Job: Present each line of the listing below as an item in a numbered list, omitting any blank lines.

Recorded information START

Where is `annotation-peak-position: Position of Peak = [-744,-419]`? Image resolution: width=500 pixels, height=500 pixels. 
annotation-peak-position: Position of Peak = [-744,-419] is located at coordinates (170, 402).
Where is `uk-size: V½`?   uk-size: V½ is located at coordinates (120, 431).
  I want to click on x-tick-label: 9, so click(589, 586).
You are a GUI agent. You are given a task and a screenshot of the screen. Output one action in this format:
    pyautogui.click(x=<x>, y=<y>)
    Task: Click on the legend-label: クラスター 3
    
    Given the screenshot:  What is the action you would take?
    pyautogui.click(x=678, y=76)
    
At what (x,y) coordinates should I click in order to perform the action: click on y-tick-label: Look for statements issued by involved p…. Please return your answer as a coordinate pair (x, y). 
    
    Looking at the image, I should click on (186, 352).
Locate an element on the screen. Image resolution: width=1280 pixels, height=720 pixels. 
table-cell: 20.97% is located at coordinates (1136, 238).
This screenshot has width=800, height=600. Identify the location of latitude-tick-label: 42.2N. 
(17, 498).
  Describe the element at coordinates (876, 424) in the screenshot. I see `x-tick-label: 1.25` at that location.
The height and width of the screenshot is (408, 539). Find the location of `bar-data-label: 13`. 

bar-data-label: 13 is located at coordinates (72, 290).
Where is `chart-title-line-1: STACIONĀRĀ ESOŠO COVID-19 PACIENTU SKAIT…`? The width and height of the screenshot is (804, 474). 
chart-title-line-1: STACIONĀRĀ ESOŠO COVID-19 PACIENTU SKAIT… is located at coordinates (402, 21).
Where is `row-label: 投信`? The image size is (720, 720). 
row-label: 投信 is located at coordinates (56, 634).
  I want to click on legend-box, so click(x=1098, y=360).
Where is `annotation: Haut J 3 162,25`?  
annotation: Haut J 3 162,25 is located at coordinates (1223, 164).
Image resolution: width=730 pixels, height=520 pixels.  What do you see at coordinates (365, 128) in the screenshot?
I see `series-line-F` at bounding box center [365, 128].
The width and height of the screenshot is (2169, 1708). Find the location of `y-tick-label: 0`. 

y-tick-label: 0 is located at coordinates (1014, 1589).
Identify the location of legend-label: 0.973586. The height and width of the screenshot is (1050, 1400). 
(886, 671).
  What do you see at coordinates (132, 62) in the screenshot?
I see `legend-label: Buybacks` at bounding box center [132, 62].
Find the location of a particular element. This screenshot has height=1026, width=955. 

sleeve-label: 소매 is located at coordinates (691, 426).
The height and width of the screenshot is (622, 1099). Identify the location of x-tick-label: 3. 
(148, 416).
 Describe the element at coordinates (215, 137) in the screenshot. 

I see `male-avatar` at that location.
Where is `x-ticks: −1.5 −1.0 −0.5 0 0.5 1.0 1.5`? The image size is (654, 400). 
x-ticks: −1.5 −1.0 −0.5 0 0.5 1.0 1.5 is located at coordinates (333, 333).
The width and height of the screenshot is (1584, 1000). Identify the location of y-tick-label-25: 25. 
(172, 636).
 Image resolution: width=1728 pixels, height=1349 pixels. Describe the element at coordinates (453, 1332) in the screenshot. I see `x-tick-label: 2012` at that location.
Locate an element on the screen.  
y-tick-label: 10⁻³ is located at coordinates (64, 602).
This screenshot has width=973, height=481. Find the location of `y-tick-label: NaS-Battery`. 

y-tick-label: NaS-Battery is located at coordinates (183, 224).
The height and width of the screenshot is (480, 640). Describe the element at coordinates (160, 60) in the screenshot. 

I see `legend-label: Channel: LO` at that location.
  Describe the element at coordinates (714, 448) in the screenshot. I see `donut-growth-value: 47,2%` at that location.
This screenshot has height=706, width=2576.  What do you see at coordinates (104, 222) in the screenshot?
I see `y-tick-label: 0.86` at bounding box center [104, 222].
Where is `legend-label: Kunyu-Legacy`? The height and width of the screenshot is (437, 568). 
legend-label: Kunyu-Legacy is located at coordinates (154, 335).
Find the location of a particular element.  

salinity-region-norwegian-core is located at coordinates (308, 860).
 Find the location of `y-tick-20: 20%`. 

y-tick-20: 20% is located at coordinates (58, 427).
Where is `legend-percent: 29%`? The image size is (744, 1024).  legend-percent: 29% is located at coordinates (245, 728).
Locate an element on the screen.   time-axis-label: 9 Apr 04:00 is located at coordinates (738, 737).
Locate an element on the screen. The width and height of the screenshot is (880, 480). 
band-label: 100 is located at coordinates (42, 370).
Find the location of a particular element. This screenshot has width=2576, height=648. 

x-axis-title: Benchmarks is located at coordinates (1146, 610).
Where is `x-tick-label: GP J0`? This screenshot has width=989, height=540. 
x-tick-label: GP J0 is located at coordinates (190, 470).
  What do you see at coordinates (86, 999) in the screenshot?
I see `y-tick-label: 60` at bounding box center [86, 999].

Recorded information END

Answer to this task:
1. Where is `annotation-peak-position: Position of Peak = [-744,-419]`? Image resolution: width=500 pixels, height=500 pixels. 
2. annotation-peak-position: Position of Peak = [-744,-419] is located at coordinates (170, 402).
3. Where is `uk-size: V½`?   uk-size: V½ is located at coordinates (120, 431).
4.   I want to click on x-tick-label: 9, so click(589, 586).
5. You are a GUI agent. You are given a task and a screenshot of the screen. Output one action in this format:
6.     pyautogui.click(x=<x>, y=<y>)
7.     Task: Click on the legend-label: クラスター 3
8.     Given the screenshot:  What is the action you would take?
9.     pyautogui.click(x=678, y=76)
10. At what (x,y) coordinates should I click in order to perform the action: click on y-tick-label: Look for statements issued by involved p…. Please return your answer as a coordinate pair (x, y). 
11.     Looking at the image, I should click on (186, 352).
12. Locate an element on the screen. Image resolution: width=1280 pixels, height=720 pixels. 
13. table-cell: 20.97% is located at coordinates (1136, 238).
14. This screenshot has width=800, height=600. Identify the location of latitude-tick-label: 42.2N. 
15. (17, 498).
16.   Describe the element at coordinates (876, 424) in the screenshot. I see `x-tick-label: 1.25` at that location.
17. The height and width of the screenshot is (408, 539). Find the location of `bar-data-label: 13`. 
18. bar-data-label: 13 is located at coordinates (72, 290).
19. Where is `chart-title-line-1: STACIONĀRĀ ESOŠO COVID-19 PACIENTU SKAIT…`? The width and height of the screenshot is (804, 474). 
20. chart-title-line-1: STACIONĀRĀ ESOŠO COVID-19 PACIENTU SKAIT… is located at coordinates (402, 21).
21. Where is `row-label: 投信`? The image size is (720, 720). 
22. row-label: 投信 is located at coordinates (56, 634).
23.   I want to click on legend-box, so click(x=1098, y=360).
24. Where is `annotation: Haut J 3 162,25`?  
25. annotation: Haut J 3 162,25 is located at coordinates (1223, 164).
26. Image resolution: width=730 pixels, height=520 pixels.  What do you see at coordinates (365, 128) in the screenshot?
27. I see `series-line-F` at bounding box center [365, 128].
28. The width and height of the screenshot is (2169, 1708). Find the location of `y-tick-label: 0`. 
29. y-tick-label: 0 is located at coordinates (1014, 1589).
30. Identify the location of legend-label: 0.973586. The height and width of the screenshot is (1050, 1400). 
31. (886, 671).
32.   What do you see at coordinates (132, 62) in the screenshot?
33. I see `legend-label: Buybacks` at bounding box center [132, 62].
34. Find the location of a particular element. This screenshot has height=1026, width=955. 
35. sleeve-label: 소매 is located at coordinates (691, 426).
36. The height and width of the screenshot is (622, 1099). Identify the location of x-tick-label: 3. 
37. (148, 416).
38.  Describe the element at coordinates (215, 137) in the screenshot. 
39. I see `male-avatar` at that location.
40. Where is `x-ticks: −1.5 −1.0 −0.5 0 0.5 1.0 1.5`? The image size is (654, 400). 
41. x-ticks: −1.5 −1.0 −0.5 0 0.5 1.0 1.5 is located at coordinates (333, 333).
42. The width and height of the screenshot is (1584, 1000). Identify the location of y-tick-label-25: 25. 
43. (172, 636).
44.  Image resolution: width=1728 pixels, height=1349 pixels. Describe the element at coordinates (453, 1332) in the screenshot. I see `x-tick-label: 2012` at that location.
45. Locate an element on the screen.  
46. y-tick-label: 10⁻³ is located at coordinates (64, 602).
47. This screenshot has width=973, height=481. Find the location of `y-tick-label: NaS-Battery`. 
48. y-tick-label: NaS-Battery is located at coordinates (183, 224).
49. The height and width of the screenshot is (480, 640). Describe the element at coordinates (160, 60) in the screenshot. 
50. I see `legend-label: Channel: LO` at that location.
51.   Describe the element at coordinates (714, 448) in the screenshot. I see `donut-growth-value: 47,2%` at that location.
52. This screenshot has height=706, width=2576.  What do you see at coordinates (104, 222) in the screenshot?
53. I see `y-tick-label: 0.86` at bounding box center [104, 222].
54. Where is `legend-label: Kunyu-Legacy`? The height and width of the screenshot is (437, 568). 
55. legend-label: Kunyu-Legacy is located at coordinates (154, 335).
56. Find the location of a particular element.  
57. salinity-region-norwegian-core is located at coordinates (308, 860).
58.  Find the location of `y-tick-20: 20%`. 
59. y-tick-20: 20% is located at coordinates (58, 427).
60. Where is `legend-percent: 29%`? The image size is (744, 1024).  legend-percent: 29% is located at coordinates (245, 728).
61. Locate an element on the screen.   time-axis-label: 9 Apr 04:00 is located at coordinates (738, 737).
62. Locate an element on the screen. The width and height of the screenshot is (880, 480). 
63. band-label: 100 is located at coordinates (42, 370).
64. Find the location of a particular element. This screenshot has width=2576, height=648. 
65. x-axis-title: Benchmarks is located at coordinates (1146, 610).
66. Where is `x-tick-label: GP J0`? This screenshot has width=989, height=540. 
67. x-tick-label: GP J0 is located at coordinates (190, 470).
68.   What do you see at coordinates (86, 999) in the screenshot?
69. I see `y-tick-label: 60` at bounding box center [86, 999].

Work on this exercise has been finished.